Techniquement, les deux Corées sont en conflit, car la guerre de Corée (1950-1953) a pris fin avec un simple cessez-le-feu, qui n'a jamais été formalisé par un traité de paix en bonne et due forme.

La presse nord-coréenne a d'ailleurs appelé dimanche à un accord de paix pour stabiliser la situation et qualifié l'arsenal nucléaire nord-coréen d'"épée chérie". "L'époque ou les Etats-Unis pouvaient menacer (la Corée du Nord) avec des armes nucléaires est à jamais révolue", a dit le journal du parti unique, Rodong Sinmun.

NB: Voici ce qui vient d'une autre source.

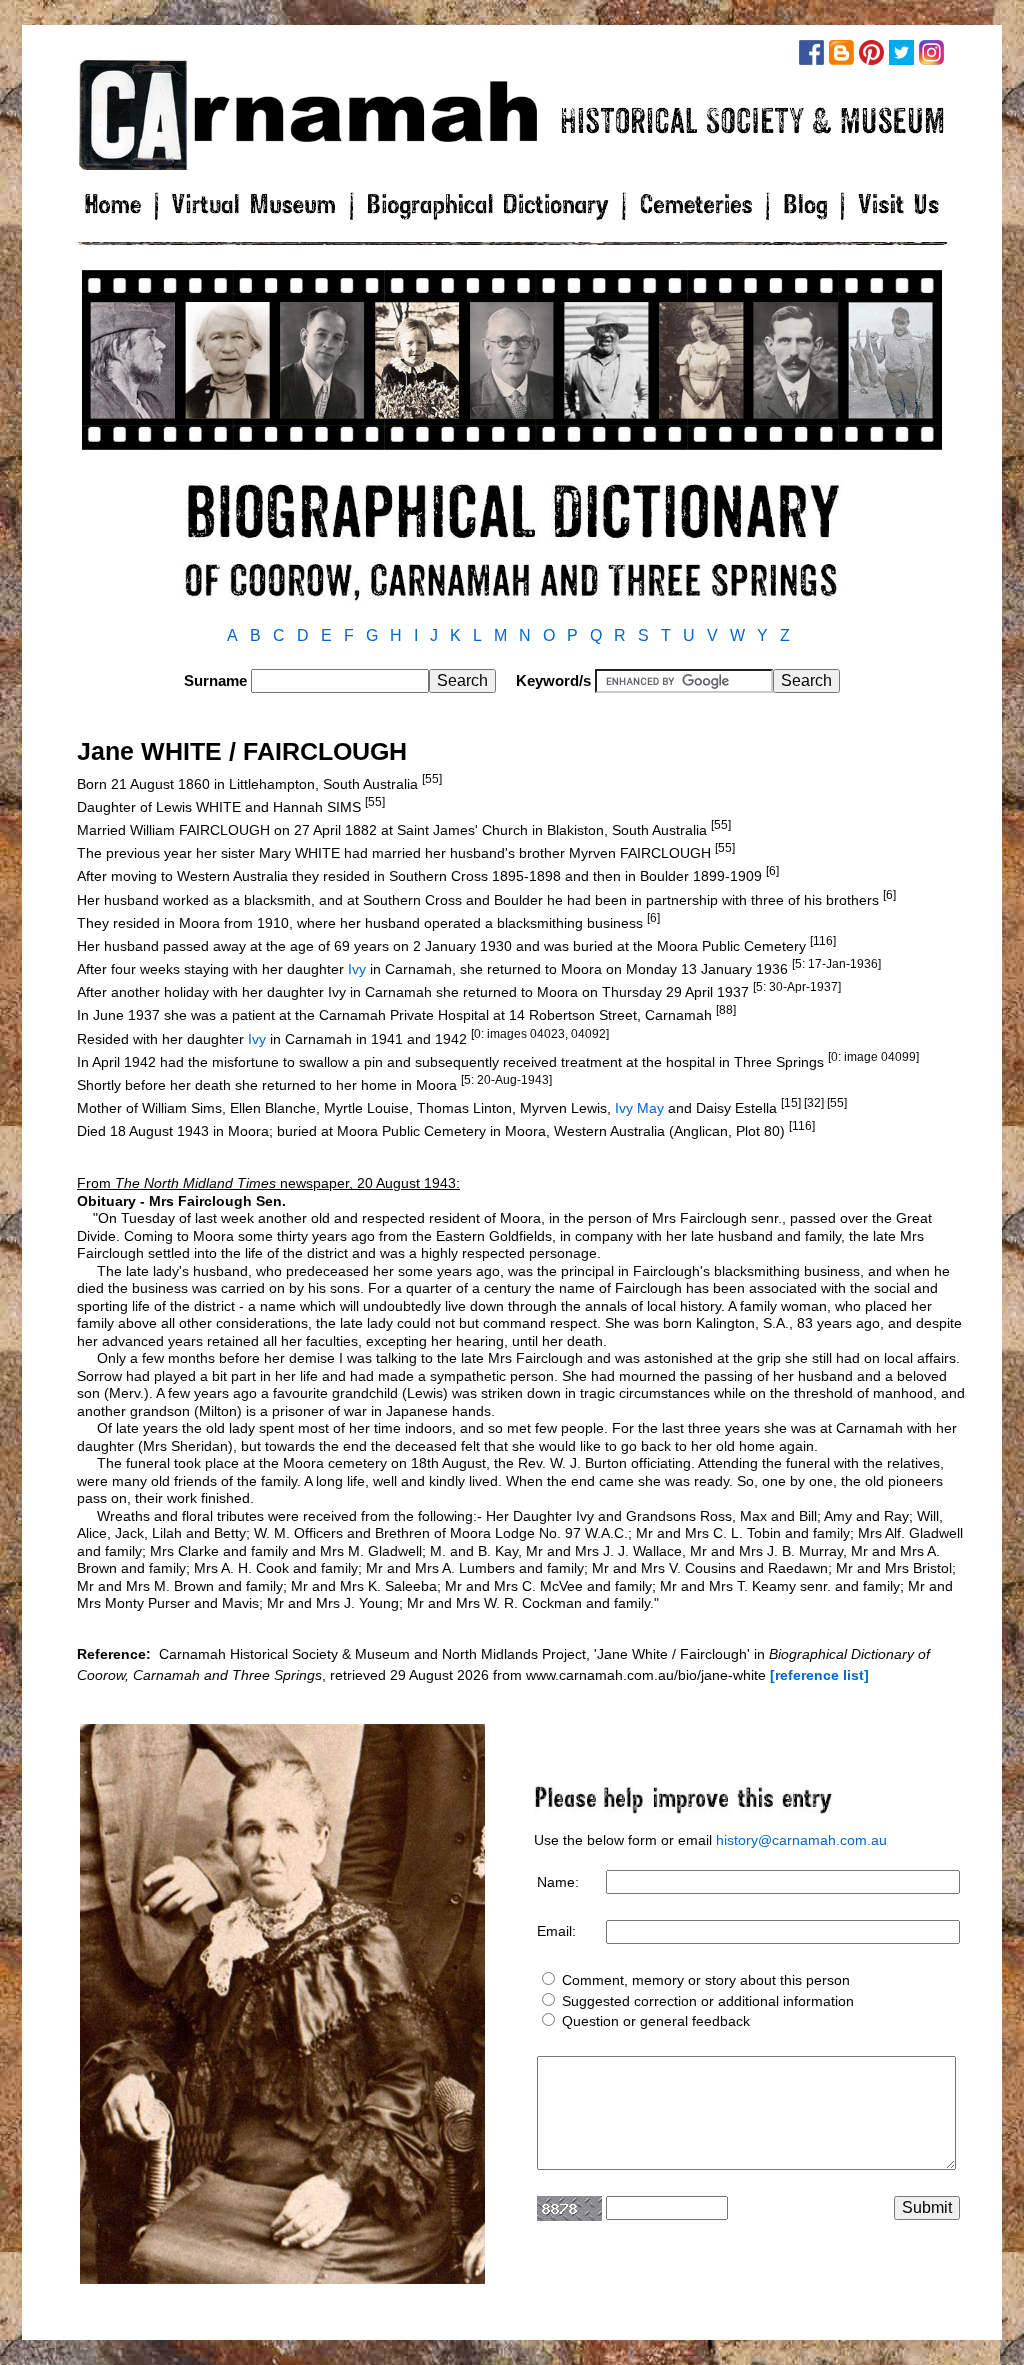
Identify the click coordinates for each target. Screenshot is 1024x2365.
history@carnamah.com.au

"Mesure d'autodéfense", selon Kim Jong-Un

Kim Jong-Un a soutenu que le dernier essai nucléaire était "une mesure d'autodéfense pour défendre la paix de manière efficace dans la péninsule coréenne et la sécurité régionale face aux risques de guerre nucléaire provoqués par les impérialistes emmenés par les Etats-Unis".

"Il s'agit du droit légitime d'un Etat souverain, d'une action juste que personne ne peut critiquer", a-t-il ajouté, selon l'agence officielle KCNA.

Ces déclarations font écho à un commentaire officiel publié vendredi par KCNA, qui expliquait que le sort de Saddam Hussein en Irak et de Mouammar Kadhafi en Libye montrait ce qui arrive quand un pays renonce à ses ambitions nucléaires.

Après l'essai nucléaire, de nombreuses consultations diplomatiques ont été lancées, dans la foulée d'une réunion d'urgence du Conseil de sécurité de l'ONU, qui a promis d'alourdir la panoplie de sanctions pesant déjà sur la Corée du Nord à la suite de ses précédents essais (2006, 2009 et 2013).

L'allié le plus important de la Corée du Nord, la Chine, a également fait part de sa colère.